Data cleaning (also called data cleansing or scrubbing) is especially required when integrating heterogeneous data sources and should be addressed together with schema-related data transformations. In data warehouses, data cleansing is a major part of the so-called ETL process. Data cleansing deals with detecting and removing errors and inconsistencies from data in order to improve the quality of data. When multiple data sources need to be integrated, e.g., in data warehouses, federated database systems or global web-based information systems, the need for data cleansing increases significantly. Most data cleansing is typically performed in a separate data staging area before loading the transformed data into the warehouse. A data cleansing approach should satisfy several requirements. First of all, it should detect and remove all major errors and inconsistencies both in individual data sources and when integrating multiple sources. The approach should be supported by tools to limit manual inspection and programming effort and be extensible to easily cover additional sources. Furthermore, data cleansing should not be performed in isolation but together with schema-related data transformations based on comprehensive metadata. Mapping functions for data cleansing and other data transformations should be specified in a declarative way and be reusable for other data sources as well as for query processing. Especially for data warehouses, a workflow infrastructure should be supported to execute all data transformation steps for multiple sources and large data sets in a reliable and efficient way.

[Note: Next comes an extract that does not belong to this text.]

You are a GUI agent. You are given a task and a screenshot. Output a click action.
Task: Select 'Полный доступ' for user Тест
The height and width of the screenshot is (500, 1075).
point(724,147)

Rahm and Do (University of Leipzig, Germany) in their 2000 IEEE paper on the subject classify major data quality problems to be solved by data cleaning and data transformation into the nature of the integration required (single source vs. multi source). They also describe the different approaches to be taken in phases to address the data cleansing process. The approaches, described in detail in the authors’ work, are summarized as follows:
Data analysis: To detect and create an inventory of errors and inconsistencies to be removed. May involve manual inspection of the data or data samples as well as profiling programs.
Definition of transformation workflow and mapping rules: Depending on the number of data sources, their degree of heterogeneity and the ”dirtyness” of the data, a large number of data transformation and cleaning steps may have to be executed.

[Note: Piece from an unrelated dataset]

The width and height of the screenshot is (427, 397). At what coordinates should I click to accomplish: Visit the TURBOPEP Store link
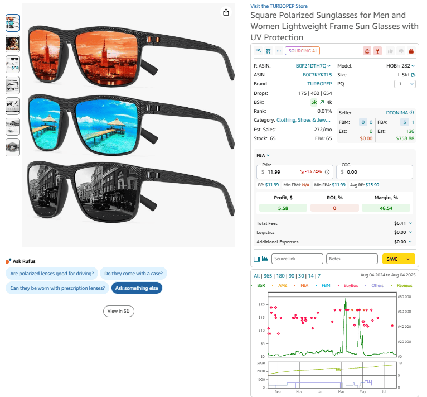[279, 6]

Verification: The correctness and effectiveness of a transformation workflow and the transformation definitions should be tested and evaluated. Multiple iterations of the analysis, design and verification steps may be needed.
Transformation: Execution of the transformation steps either by running the ETL workflow for loading and refreshing a data warehouse or during answering queries on multiple sources.
Backflow of cleaned data: After (single-source) errors are removed, the cleaned data should also replace the dirty data in the original sources in order to give legacy applications the improved data too and to avoid redoing the cleaning work for future data extractions.